> _WORK ORDER_
Report every line in the records below that contains the word "value".

> _ENTRIES SHOWN_
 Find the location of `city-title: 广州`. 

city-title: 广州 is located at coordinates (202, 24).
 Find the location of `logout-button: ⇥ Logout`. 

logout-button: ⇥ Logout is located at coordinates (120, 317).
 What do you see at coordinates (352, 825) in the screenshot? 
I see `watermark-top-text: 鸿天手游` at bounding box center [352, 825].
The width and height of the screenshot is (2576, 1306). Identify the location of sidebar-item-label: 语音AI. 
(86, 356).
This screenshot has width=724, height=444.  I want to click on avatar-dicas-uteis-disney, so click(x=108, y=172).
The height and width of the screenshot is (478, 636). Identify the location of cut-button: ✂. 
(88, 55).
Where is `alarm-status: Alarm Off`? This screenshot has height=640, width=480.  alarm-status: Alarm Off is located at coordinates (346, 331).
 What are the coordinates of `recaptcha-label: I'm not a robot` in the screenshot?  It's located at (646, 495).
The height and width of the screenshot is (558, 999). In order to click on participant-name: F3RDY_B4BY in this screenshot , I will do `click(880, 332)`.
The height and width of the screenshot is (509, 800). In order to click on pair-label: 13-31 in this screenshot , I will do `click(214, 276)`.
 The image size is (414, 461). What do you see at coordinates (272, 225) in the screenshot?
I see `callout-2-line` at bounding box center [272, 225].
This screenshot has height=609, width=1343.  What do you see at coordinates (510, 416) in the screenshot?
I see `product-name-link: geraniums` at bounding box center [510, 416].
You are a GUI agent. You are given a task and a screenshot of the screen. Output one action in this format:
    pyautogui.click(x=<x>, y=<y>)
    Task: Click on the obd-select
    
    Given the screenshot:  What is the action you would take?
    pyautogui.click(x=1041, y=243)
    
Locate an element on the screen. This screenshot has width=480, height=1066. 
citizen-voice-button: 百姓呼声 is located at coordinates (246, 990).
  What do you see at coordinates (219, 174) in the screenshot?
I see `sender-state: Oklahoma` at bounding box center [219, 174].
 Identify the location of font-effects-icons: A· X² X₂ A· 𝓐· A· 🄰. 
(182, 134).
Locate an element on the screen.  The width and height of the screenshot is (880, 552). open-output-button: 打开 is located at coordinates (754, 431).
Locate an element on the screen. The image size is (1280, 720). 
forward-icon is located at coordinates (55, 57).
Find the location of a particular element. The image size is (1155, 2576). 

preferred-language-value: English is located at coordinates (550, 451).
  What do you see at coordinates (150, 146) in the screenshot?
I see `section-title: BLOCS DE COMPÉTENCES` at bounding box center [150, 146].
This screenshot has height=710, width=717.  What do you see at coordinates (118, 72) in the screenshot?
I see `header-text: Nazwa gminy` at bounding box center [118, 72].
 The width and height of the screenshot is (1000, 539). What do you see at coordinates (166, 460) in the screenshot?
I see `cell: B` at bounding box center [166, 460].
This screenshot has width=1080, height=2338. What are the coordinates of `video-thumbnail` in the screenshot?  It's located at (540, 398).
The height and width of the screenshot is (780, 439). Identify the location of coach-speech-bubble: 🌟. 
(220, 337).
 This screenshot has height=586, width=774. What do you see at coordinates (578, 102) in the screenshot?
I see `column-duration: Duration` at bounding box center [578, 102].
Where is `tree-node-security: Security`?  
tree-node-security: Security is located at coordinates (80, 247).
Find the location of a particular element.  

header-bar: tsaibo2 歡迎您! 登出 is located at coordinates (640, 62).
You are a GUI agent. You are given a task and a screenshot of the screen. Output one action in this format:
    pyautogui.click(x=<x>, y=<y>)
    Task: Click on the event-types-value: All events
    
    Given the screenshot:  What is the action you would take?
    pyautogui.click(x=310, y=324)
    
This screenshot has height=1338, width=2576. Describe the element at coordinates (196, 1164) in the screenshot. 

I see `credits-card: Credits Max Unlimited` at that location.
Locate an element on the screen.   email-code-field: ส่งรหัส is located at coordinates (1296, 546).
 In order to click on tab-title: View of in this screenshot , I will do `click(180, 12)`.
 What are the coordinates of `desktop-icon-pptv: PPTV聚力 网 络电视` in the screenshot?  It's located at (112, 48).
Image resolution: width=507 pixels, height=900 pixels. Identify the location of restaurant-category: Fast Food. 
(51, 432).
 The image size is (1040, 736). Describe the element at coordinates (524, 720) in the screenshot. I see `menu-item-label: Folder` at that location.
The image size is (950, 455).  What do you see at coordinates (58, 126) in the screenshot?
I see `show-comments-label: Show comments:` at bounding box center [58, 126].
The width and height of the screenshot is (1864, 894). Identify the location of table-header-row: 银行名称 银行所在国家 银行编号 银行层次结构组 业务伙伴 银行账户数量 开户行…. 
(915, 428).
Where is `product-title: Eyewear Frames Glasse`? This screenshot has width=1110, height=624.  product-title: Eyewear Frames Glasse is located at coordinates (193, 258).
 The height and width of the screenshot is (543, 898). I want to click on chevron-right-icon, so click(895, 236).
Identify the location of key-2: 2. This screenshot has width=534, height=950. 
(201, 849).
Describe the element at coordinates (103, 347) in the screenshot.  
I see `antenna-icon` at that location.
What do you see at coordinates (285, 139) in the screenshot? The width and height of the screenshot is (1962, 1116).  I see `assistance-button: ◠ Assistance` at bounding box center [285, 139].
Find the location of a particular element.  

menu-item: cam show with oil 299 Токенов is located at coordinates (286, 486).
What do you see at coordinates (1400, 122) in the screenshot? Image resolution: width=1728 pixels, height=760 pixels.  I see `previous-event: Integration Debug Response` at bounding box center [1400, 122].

> _ANSWER SPACE_
preferred-language-value: English is located at coordinates (550, 451).
    Task: Click on the event-types-value: All events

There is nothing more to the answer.